Buyers trading luxury cars for expensive American luxury trucks

The
New York Times ended the automotive week with a
story that adds numbers and context to a range of other stories, from the
crossover craze to the increasing median price of a
new car to ever more grandiose
pickup trucks. The NYT piece reveals that the shift to larger vehicles isn’t merely about the average U.S. buyer swapping the midsize sedan for a
Ford Edge. Luxury buyers are migrating from plush sedans to plush SUVs and
trucks that creep close to six-figure prices, and the Detroit Three are running Treasury presses because of it.

From 2013 to 2017, the truck category — everything from pickups to
minivans — climbed from 30 percent of the market to 41 percent. In January of this year, trucks claimed 66 percent of
new vehicle sales. At the milk-and-honey end of profits,
GMC alone accounted for 11.3 percent of
all vehicle sales over $60,000, not just trucks.
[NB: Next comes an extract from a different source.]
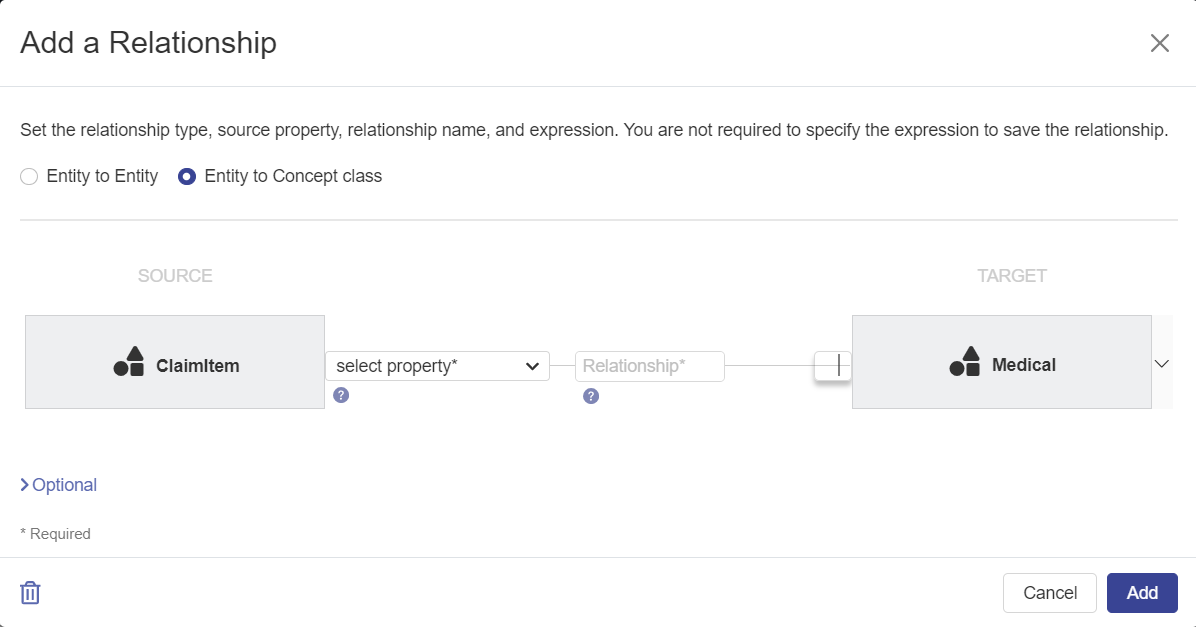Expand the Optional section

[58, 485]
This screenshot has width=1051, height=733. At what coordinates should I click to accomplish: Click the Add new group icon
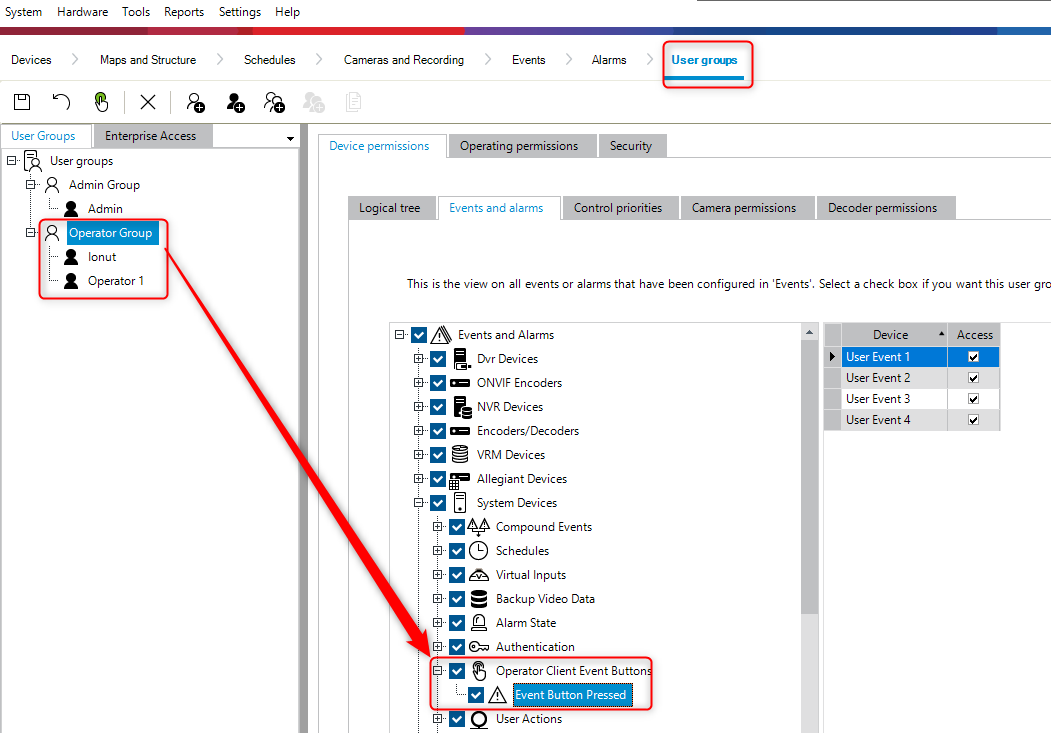196,102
That puts the luxury truck maker behind
Mercedes-Benz and
Ford, The Blue Oval’s feasting on Lariat, King Ranch and Raptor versions of the
F-150, which make up more than half of that
pickup’s sales, putting it ahead of
Chevrolet,
Porsche and
Lexus on the high-dollar sales list. The average transaction price of a
GMC in Denali trim last year was $56,000; it’s easy to see why, when one
dealer told the NYT he just swapped a 2012
BMW 550i for a $71,000
GMC Sierra Denali. That truck starts at $52,900.
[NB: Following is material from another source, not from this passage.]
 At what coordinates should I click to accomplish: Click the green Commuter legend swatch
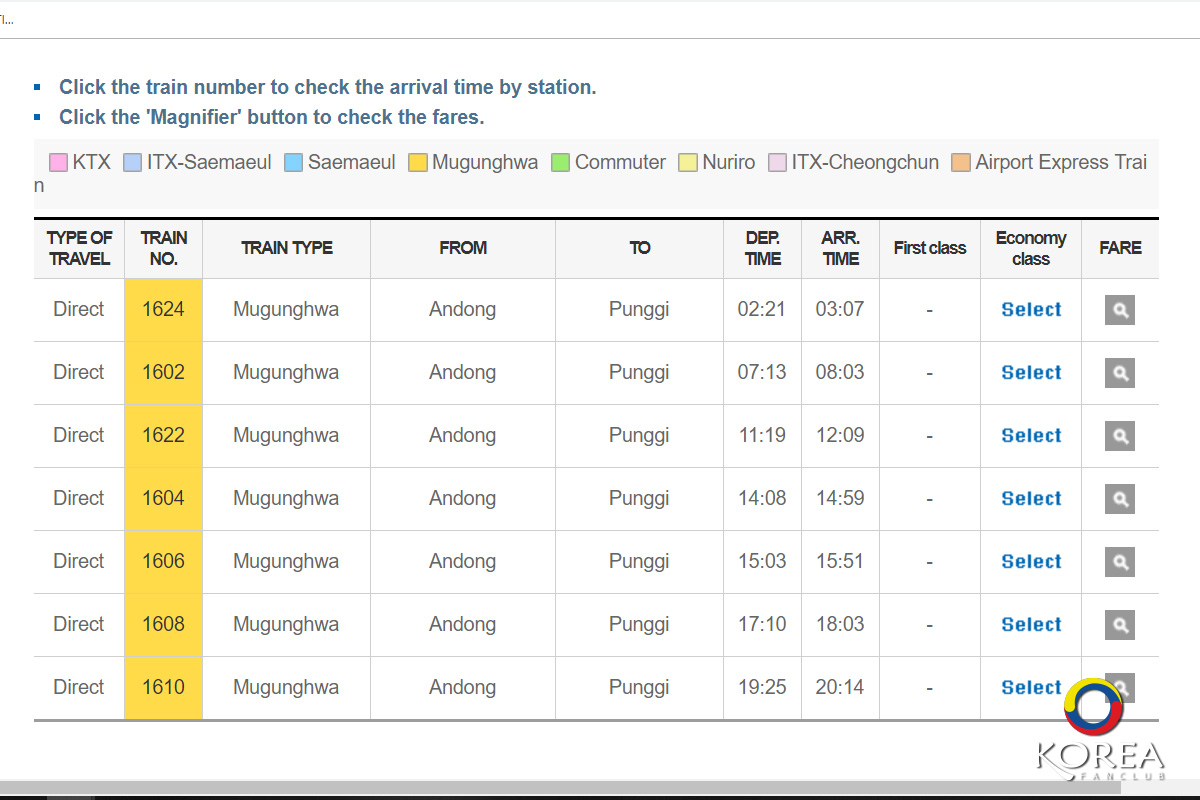click(x=560, y=163)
The NYT started its story with a buyer who took home a
Ford Raptor instead of an
Audi A6, and optioned that $50,020
Ford Raptor close to $80,000. Over at
Lincoln, the new $72,055
Navigator — the one so popular that
Ford will increase production — crossed hands for an average sale price of $77,000 in January. And a
Jeep dealer told the NYT that the two $93,000 Trackhawks he had on his lot «won’t be here more than a few weeks.»

While trucks head up in sales volume and price, cars are headed so viciously in the opposite direction that «the Detroit Three and even some foreign manufacturers acknowledge they are now losing money on many of the cars they sell.» So … get ready for a lot more crossovers and trucks.